Veio a hora do jantar. Éramos só nos dois. As panelas tão pequenas, tão fumegantes, cheirosas, limpinhas, bem cuidadas. Nessa, arroz soltinho, na outra um picadinho verde, verdinho de chuchu; naquela o feijão marrom e apetitoso com cheiro de gordura de porco; outra panelinha com carne picadinha enfeitada com cebolinha e salsa, muito verdinhas.
De pé, à beira do fogão, você com um sorriso esboçado esperando eu dizer que tudo estava maravilhoso.
E estava.
E eu dizia que sim.
Como você está tão bela e alegrezinha nessa lembrança. Como você estava irresistível naquele momento. Como amei você no seu modo de me olhar enquanto destampava as panelas me exibindo o que fizera para nós.
Feitos os pratos, compostos como se obedecessem a algum protocolo: feijão no canto com uma nuvenzinha de farinha como cobertura, arroz bem branquinho completando a primeira camada da superfície redonda do prato depois, por cima, a carne e a porção de verdura. Uma fumacinha clara e leve desprendia trazendo um cheiro que era mistura dos cheiros de cada componente apetitoso do prato. Irresistível cheiro.
O melhor, o mais terno, o mais importante era sua presença ali na minha frente com seu rosto formoso e alegre irradiando ternura tanta.
Depois eu ajudei você a tirar a mesa, dois pratos, garfos, duas facas, vasilha de farinha, um vidro pequeno de pimenta de cheiro e, então, arrumar a cozinha.
Ouvimos músicas no rádio. Conversamos. Fizemos planos para o fim de semana. Concordamos que a fase era de luta, de construção do futuro; que o dia seguinte viria e eu teria que sair quase de madrugada para a faculdade e depois para o trabalho e que só estaríamos juntos novamente após um dia e meio. Mas era tão bom o nosso viver, nosso lutar, nossa busca. Amei você imensamente naquele momento, companheira de minha vida.

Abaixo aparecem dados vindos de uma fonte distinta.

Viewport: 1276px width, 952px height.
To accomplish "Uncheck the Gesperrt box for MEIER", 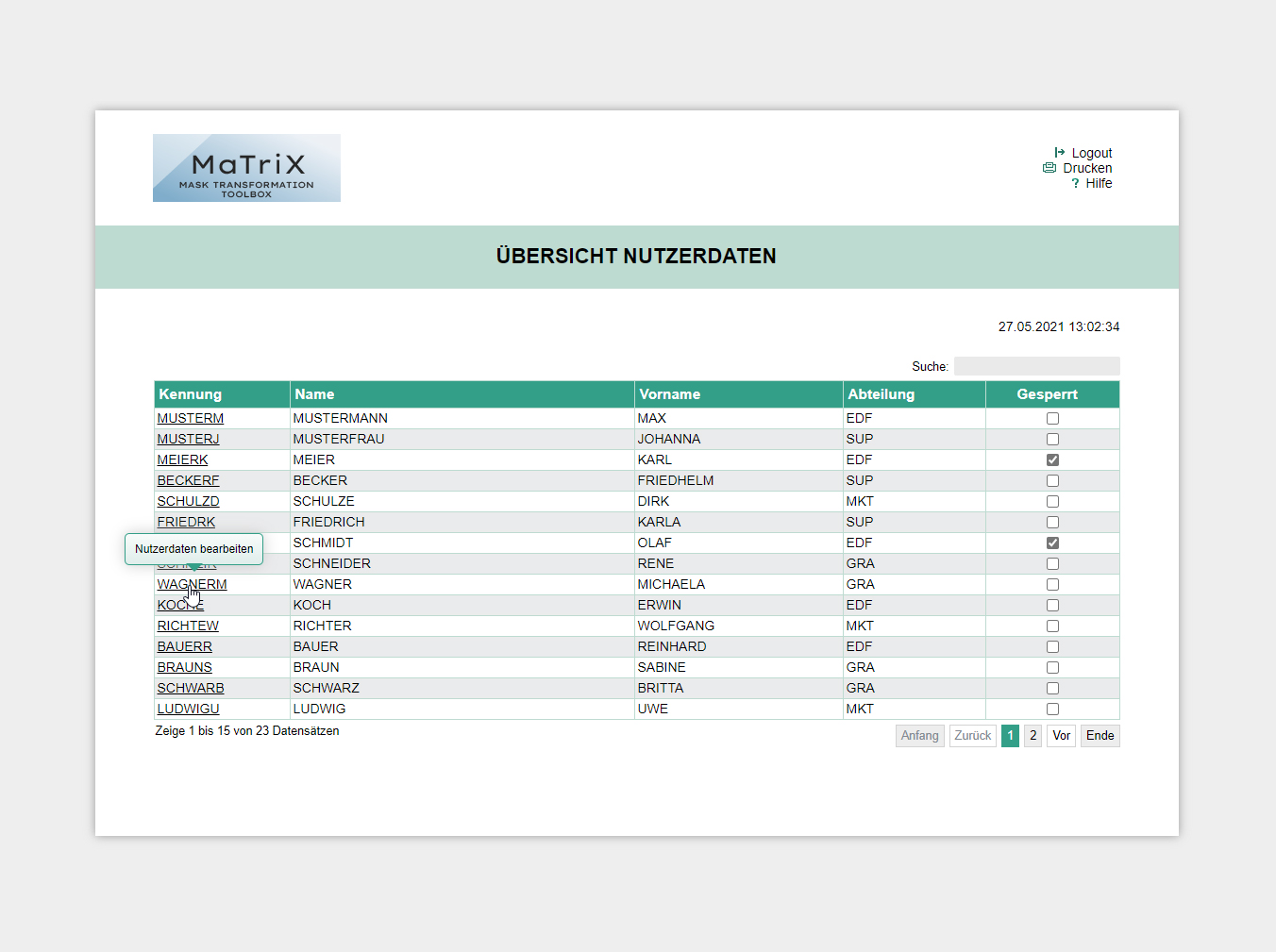I will (x=1052, y=459).
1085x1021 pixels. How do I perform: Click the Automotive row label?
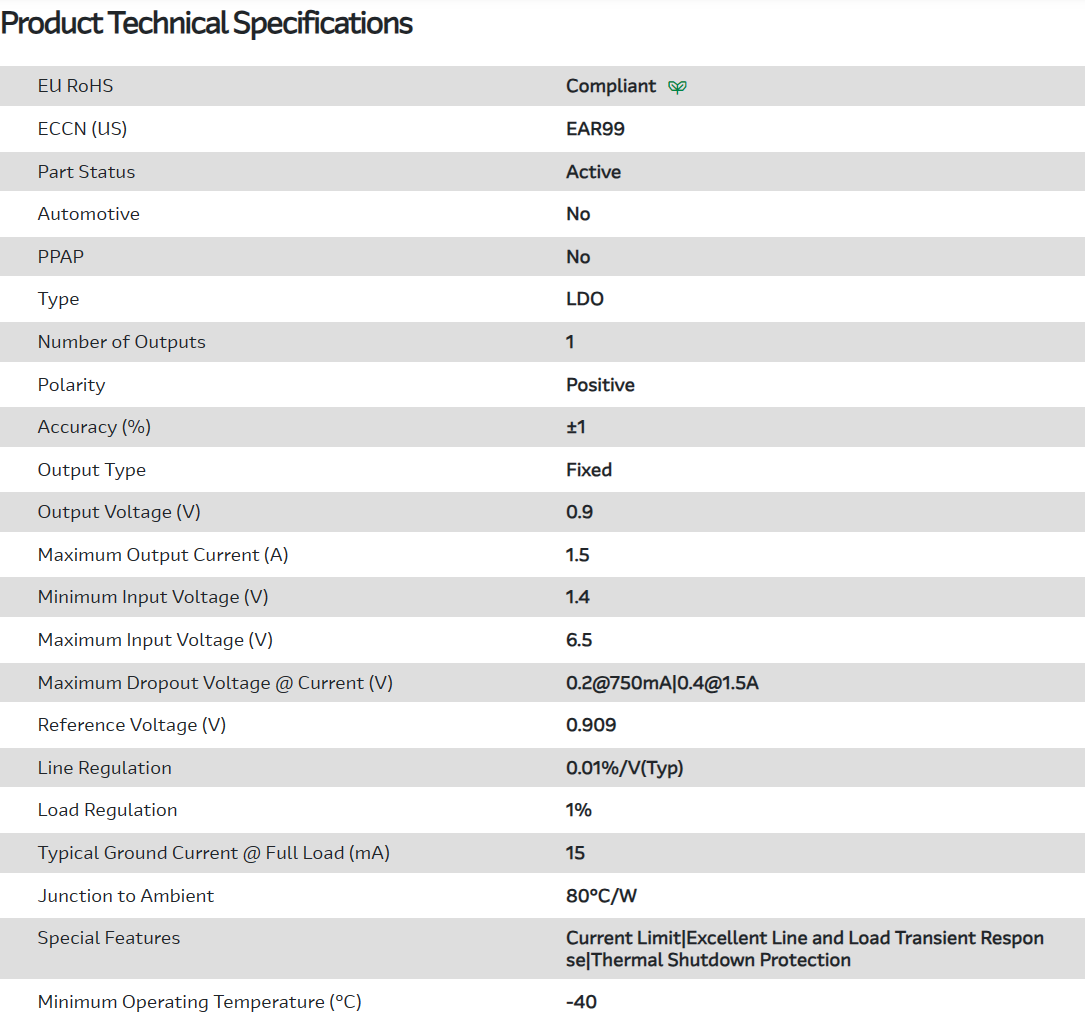click(x=88, y=214)
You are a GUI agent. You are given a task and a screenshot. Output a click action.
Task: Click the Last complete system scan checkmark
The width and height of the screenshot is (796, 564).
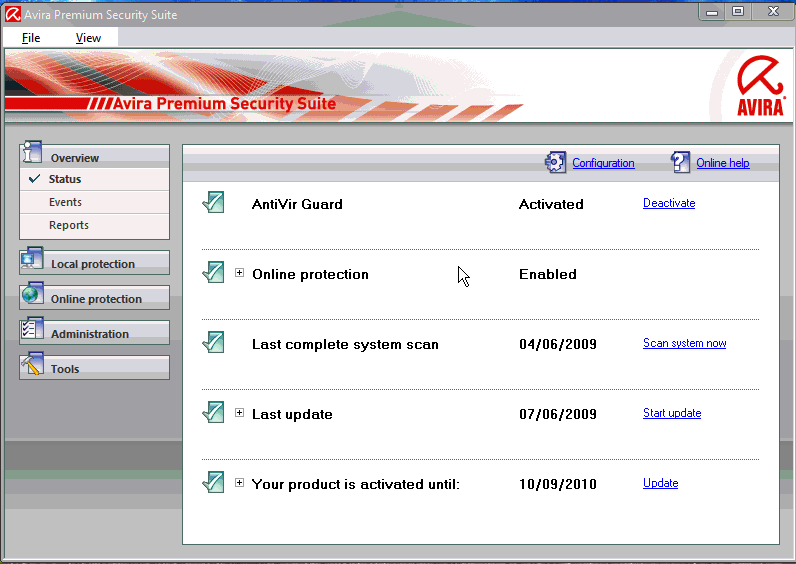pyautogui.click(x=213, y=343)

A amei na noite que foi curta demais para o tanto que era bom estar com você, amar, amar e amar. Ouvir sua respiração tão suave, tão doce e sutil. Presenciar seu sono e sentir a noite calma e agradável devido a sua presença mágica, encantadora, terna; cálida, cheia de paz e ternura. Em certos momentos eu tentava mudar minha posição na cama, com cuidados para não perturbar seu sono, mas você movia suavemente a cabeça voltando os olhos para mim, mesmo fechados, como se me vigiasse. Deixava escapar um leve, um quase silencioso murmúrio como se queixasse, entreabria para isso dois lábios róseos, delicados e tão perfeitos que eu passava longos momentos perdido e os apreciando dentro da noite. Por fim o sono vinha como um manto e nos envolvia juntos nos mesmos sonhos, no mesmo sono, na mesma nuvem de sentimentos.
Ainda na madrugada, antes do início do dia, eu partia em busca do presente e do futuro. Você se despedia da janela. Tão linda, tão jovem, tão sublimemente encantadora. Ficava só numa casa quase vazia, mas sorria abanando a mão. Em uma solidão voluntária, inventando coisas para fazer e a minha espera. Deus nos ouviu e nos deu um ao outro bastaria isto para uma vida valer a pena. Mas depois Deus nos deu mais e mais.
Momentos - 05/9/19
Rilmar J. Gomes
Fonte: [Visto no Brasil Acadêmico]
Em tempos de "modernidade liquida" e 'imediatismo' tenho que te dizer:
ResponderExcluirO seu texto é muito bom e relevante.
Parabéns.
Obrigado Douglas. Cheio de simplicidades e roubado da alma num momento de devaneios. A alma se distrai e, zás, roubamos-lhe uma lembrança.